◆ Goal of the exercise
A verbatim copy of every record is required, and no pictures should be included.

Screenshot grounding data

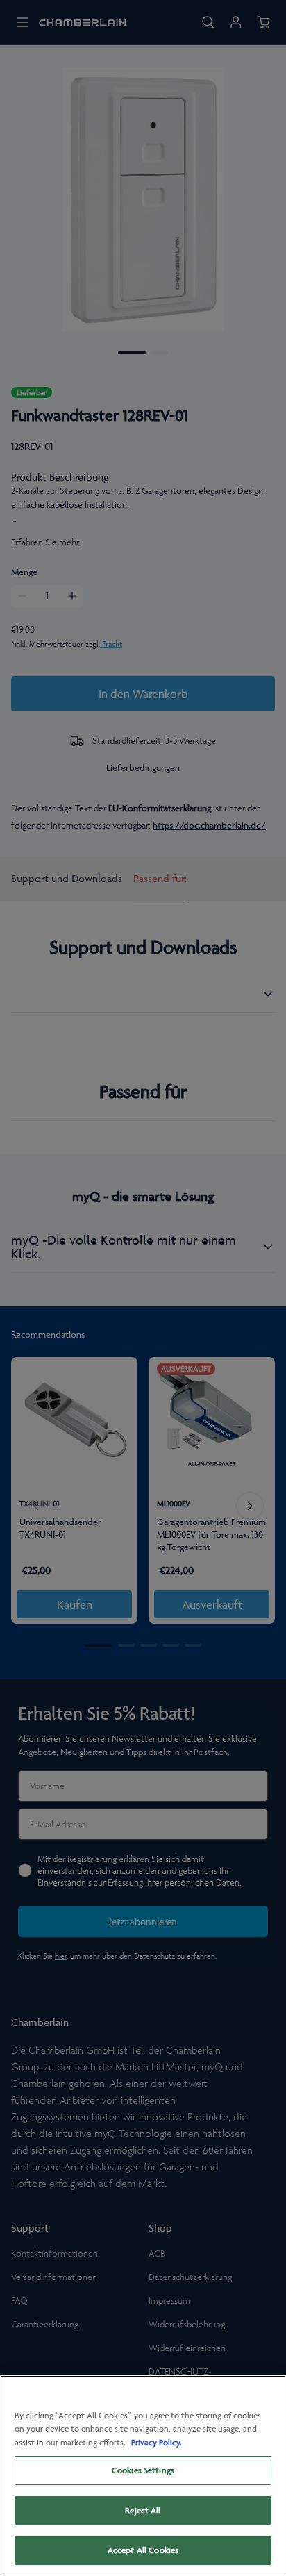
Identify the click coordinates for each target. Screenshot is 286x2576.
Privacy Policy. (156, 2442)
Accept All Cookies (143, 2550)
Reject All (142, 2510)
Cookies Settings (143, 2470)
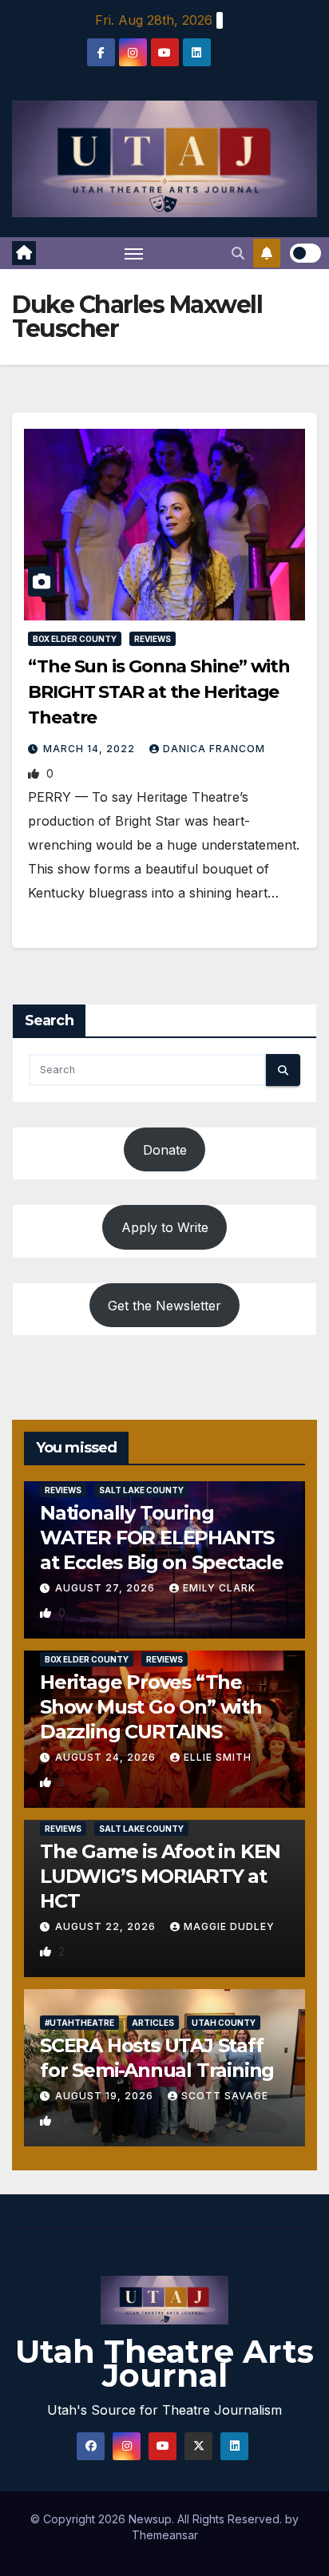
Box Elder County (75, 639)
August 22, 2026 (107, 1926)
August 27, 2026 (106, 1588)
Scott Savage (224, 2096)
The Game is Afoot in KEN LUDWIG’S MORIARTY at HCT (160, 1876)
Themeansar (165, 2535)
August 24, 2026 (107, 1757)
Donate (165, 1150)
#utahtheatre (79, 2022)
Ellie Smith (218, 1757)
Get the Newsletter (164, 1306)
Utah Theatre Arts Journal (164, 2363)
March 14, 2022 (90, 749)
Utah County (224, 2022)
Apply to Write (164, 1227)
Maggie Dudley (229, 1926)
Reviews (152, 639)
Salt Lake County (141, 1490)
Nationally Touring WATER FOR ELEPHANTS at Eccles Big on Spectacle (161, 1537)
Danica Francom (214, 749)
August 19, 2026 (106, 2096)
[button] (238, 253)
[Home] (24, 253)
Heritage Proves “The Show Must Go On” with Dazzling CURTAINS (151, 1706)
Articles (153, 2022)
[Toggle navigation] (134, 253)
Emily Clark (219, 1588)
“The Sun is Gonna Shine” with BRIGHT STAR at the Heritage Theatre (159, 692)
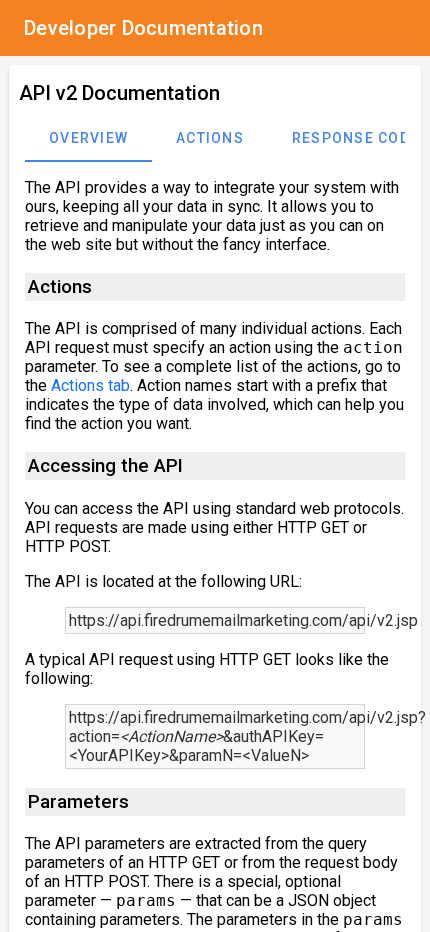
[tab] (88, 138)
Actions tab (90, 385)
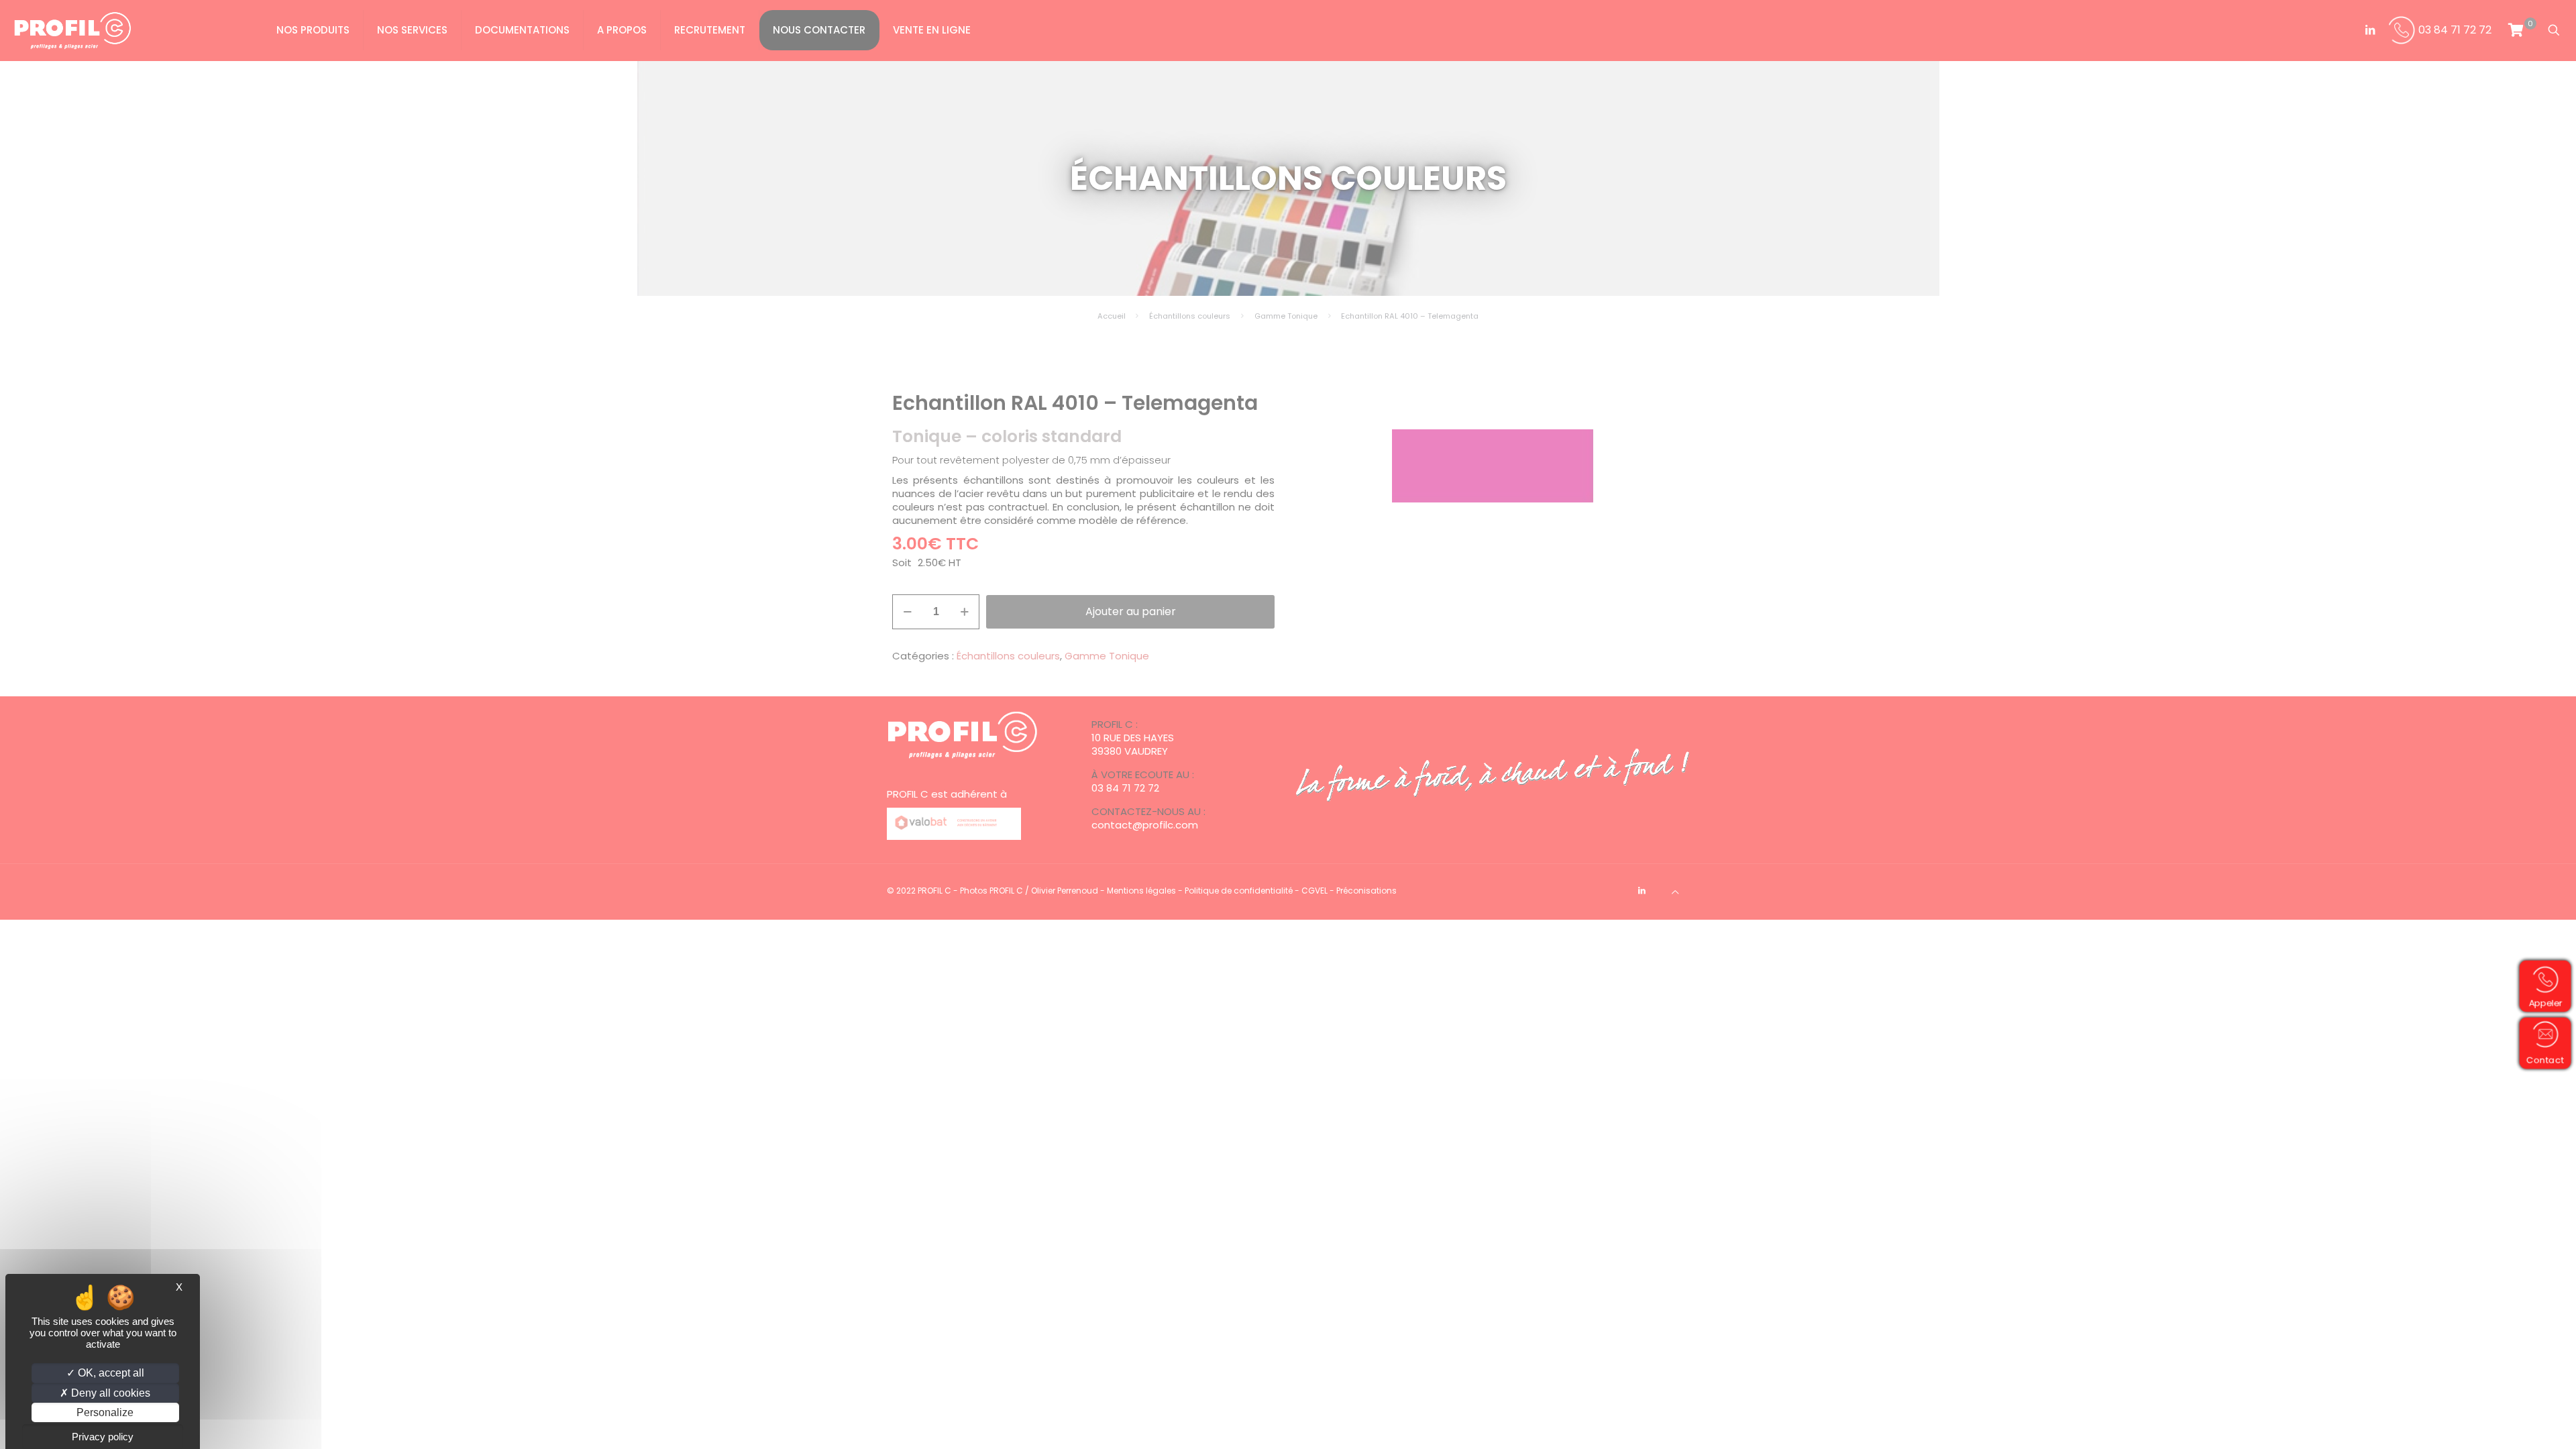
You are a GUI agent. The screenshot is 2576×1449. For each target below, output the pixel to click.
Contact (2550, 1059)
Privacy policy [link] (102, 1436)
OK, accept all (109, 1373)
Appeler (2550, 1002)
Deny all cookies (109, 1393)
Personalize (104, 1412)
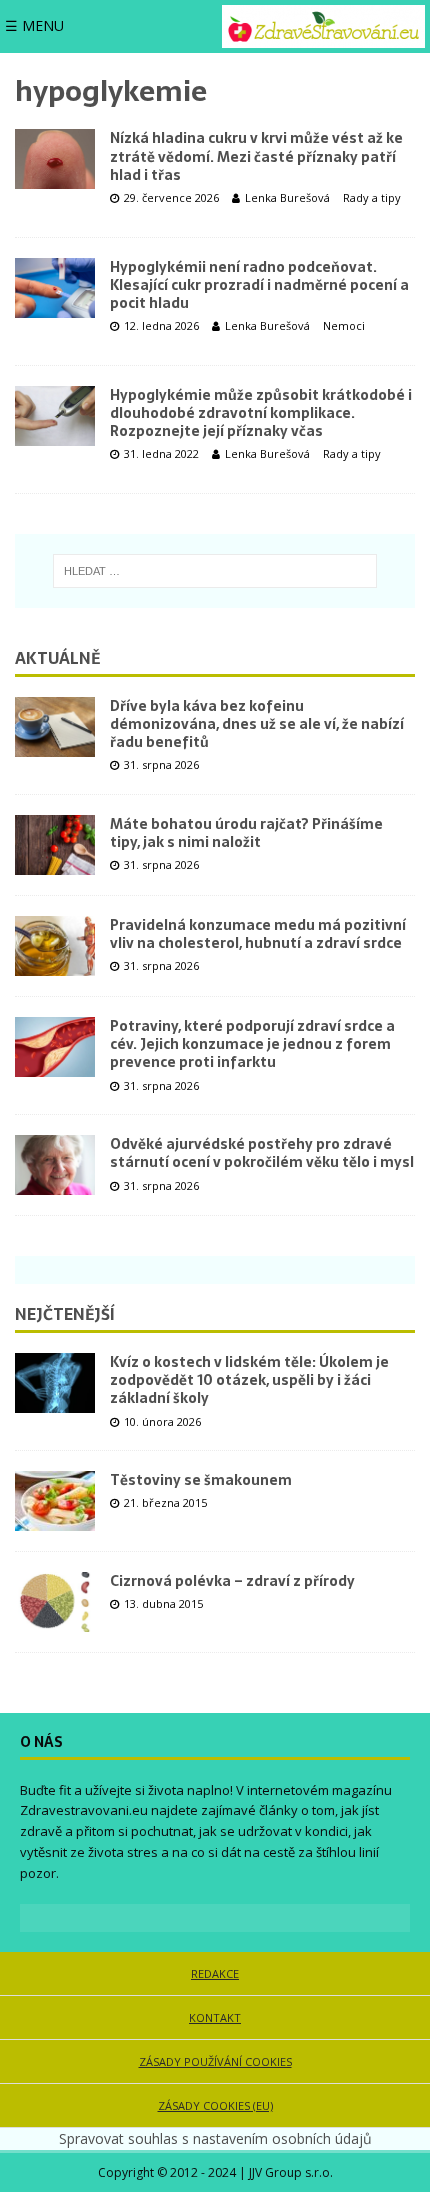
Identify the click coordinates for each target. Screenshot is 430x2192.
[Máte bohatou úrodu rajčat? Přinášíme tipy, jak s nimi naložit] (55, 845)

◆ Response to this exercise
Identify the click coordinates for each target. Screenshot is 286x2576.
Privacy Policy. (156, 2442)
Accept All Cookies (143, 2550)
Reject All (142, 2510)
Cookies Settings (143, 2470)
Box Elder County (75, 639)
August 22, 2026 (107, 1926)
August 27, 2026 (106, 1588)
Scott Savage (224, 2096)
The Game is Afoot in KEN LUDWIG’S MORIARTY at HCT (160, 1876)
Themeansar (165, 2535)
August 24, 2026 (107, 1757)
Donate (165, 1150)
#utahtheatre (79, 2022)
Ellie Smith (218, 1757)
Get the Newsletter (164, 1306)
Utah Theatre Arts Journal (164, 2363)
March 14, 2022 (90, 749)
Utah County (224, 2022)
Apply to Write (164, 1227)
Maggie Dudley (229, 1926)
Reviews (152, 639)
Salt Lake County (141, 1490)
Nationally Touring WATER FOR ELEPHANTS at Eccles Big on Spectacle (161, 1537)
Danica Francom (214, 749)
August 19, 2026 (106, 2096)
[button] (238, 253)
[Home] (24, 253)
Heritage Proves “The Show Must Go On” with Dazzling CURTAINS (151, 1706)
Articles (153, 2022)
[Toggle navigation] (134, 253)
Emily Clark (219, 1588)
“The Sun is Gonna Shine” with BRIGHT STAR at the Heritage Theatre (159, 692)
[tab] (88, 138)
Actions tab (90, 385)
You are a GUI agent. The screenshot is 2576×1449. For each target below, output the pixel to click.
Contact (2550, 1059)
Privacy policy [link] (102, 1436)
OK, accept all (109, 1373)
Appeler (2550, 1002)
Deny all cookies (109, 1393)
Personalize (104, 1412)
Identify the click coordinates for each target. Screenshot is 430x2192.
[Máte bohatou úrodu rajčat? Přinášíme tipy, jak s nimi naložit] (55, 845)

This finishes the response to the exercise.